Definition at line 1066 of file G4VEmProcess.cc.

{
  if (0.0 <= factor) {
 
    // Range cut can be applied only for e-
    if(0.0 == factor && secondaryParticle != G4Electron::Electron())
      { return; }
 
    if(!biasManager) { biasManager = new G4EmBiasingManager(); }
    biasManager->ActivateSecondaryBiasing(region, factor, energyLimit);
    if(1 < verboseLevel) {
      G4cout << "### ActivateSecondaryBiasing: for "
       << " process " << GetProcessName()
       << " factor= " << factor
       << " in G4Region <" << region
       << "> energyLimit(MeV)= " << energyLimit/MeV
       << G4endl;
    }
  }
}

Referenced by G4EmProcessOptions::ActivateSecondaryBiasingForGamma().

◆ AddEmModel()

void G4VEmProcess::AddEmModel	(	G4int	order,
		G4VEmModel *	p,
		const G4Region *	region = `0`
	)

Definition at line 182 of file G4VEmProcess.cc.

{
  G4VEmFluctuationModel* fm = 0;
  modelManager->AddEmModel(order, p, fm, region);
  if(p) { p->SetParticleChange(pParticleChange); }
}

◆ BuildPhysicsTable()

void G4VEmProcess::BuildPhysicsTable ( const G4ParticleDefinition & part )

virtual

Reimplemented from G4VProcess.

Definition at line 336 of file G4VEmProcess.cc.

{
  G4String num = part.GetParticleName();
  if(1 < verboseLevel) {
    G4cout << "G4VEmProcess::BuildPhysicsTable() for "
           << GetProcessName()
           << " and particle " << num
       << " buildLambdaTable= " << buildLambdaTable
           << G4endl;
  }
 
  (G4LossTableManager::Instance())->BuildPhysicsTable(particle);
 
  if(buildLambdaTable || minKinEnergyPrim < maxKinEnergy) {
    BuildLambdaTable();
  }
 
  // explicitly defined printout by particle name
  if(1 < verboseLevel || 
     (0 < verboseLevel && (num == "gamma" || num == "e-" || 
               num == "e+"    || num == "mu+" || 
               num == "mu-"   || num == "proton"|| 
               num == "pi+"   || num == "pi-" || 
               num == "kaon+" || num == "kaon-" || 
               num == "alpha" || num == "anti_proton" || 
               num == "GenericIon")))
    { 
      particle = &part;
      PrintInfoDefinition(); 
    }
 
  if(1 < verboseLevel) {
    G4cout << "G4VEmProcess::BuildPhysicsTable() done for "
           << GetProcessName()
           << " and particle " << num
           << G4endl;
  }
}

Referenced by G4eplusPolarizedAnnihilation::BuildPhysicsTable(), G4PolarizedCompton::BuildPhysicsTable(), and BuildPhysicsTable().

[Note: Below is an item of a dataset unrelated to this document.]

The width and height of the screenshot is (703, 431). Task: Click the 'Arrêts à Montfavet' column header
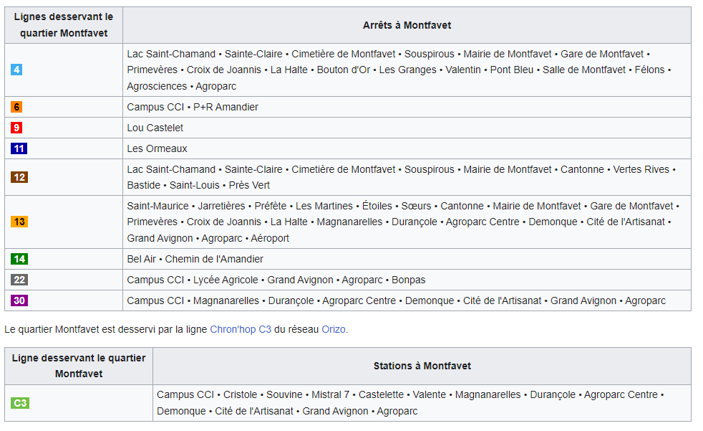pos(407,25)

◆ ComputeCrossSectionPerAtom()

G4double G4VEmProcess::ComputeCrossSectionPerAtom	(	G4double	kineticEnergy,
		G4double	Z,
		G4double	A = `0.`,
		G4double	cut = `0.0`
	)

Definition at line 942 of file G4VEmProcess.cc.

{
  SelectModel(kineticEnergy, currentCoupleIndex);
  G4double x = 0.0;
  if(currentModel) {
    x = currentModel->ComputeCrossSectionPerAtom(currentParticle,kineticEnergy,
                         Z,A,cut);
  }
  return x;
}

◆ CrossSectionBiasingFactor()

G4double G4VEmProcess::CrossSectionBiasingFactor ( ) const

inline

Definition at line 590 of file G4VEmProcess.hh.

{
  return biasFactor;
}

◆ CrossSectionPerVolume()

G4double G4VEmProcess::CrossSectionPerVolume	(	G4double	kineticEnergy,
		const G4MaterialCutsCouple *	couple
	)

Definition at line 899 of file G4VEmProcess.cc.

{
  // Cross section per atom is calculated
  DefineMaterial(couple);
  G4double cross = 0.0;
  if(theLambdaTable) {
    cross = (*theDensityFactor)[currentCoupleIndex]*
      (((*theLambdaTable)[basedCoupleIndex])->Value(kineticEnergy));
  } else {
    SelectModel(kineticEnergy, currentCoupleIndex);
    cross = currentModel->CrossSectionPerVolume(currentMaterial,
                        currentParticle,kineticEnergy);
  }
 
  if(cross < 0.0) { cross = 0.0; }
  return cross;
}

◆ CurrentMaterialCutsCoupleIndex()

size_t G4VEmProcess::CurrentMaterialCutsCoupleIndex ( ) const

inlineprotected

Definition at line 404 of file G4VEmProcess.hh.

{
  return currentCoupleIndex;
}

Referenced by G4PolarizedCompton::GetMeanFreePath(), G4eplusPolarizedAnnihilation::GetMeanFreePath(), G4eplusPolarizedAnnihilation::PostStepGetPhysicalInteractionLength(), and G4PolarizedCompton::PostStepGetPhysicalInteractionLength().

◆ EmModel()

G4VEmModel * G4VEmProcess::EmModel ( G4int index = 1 )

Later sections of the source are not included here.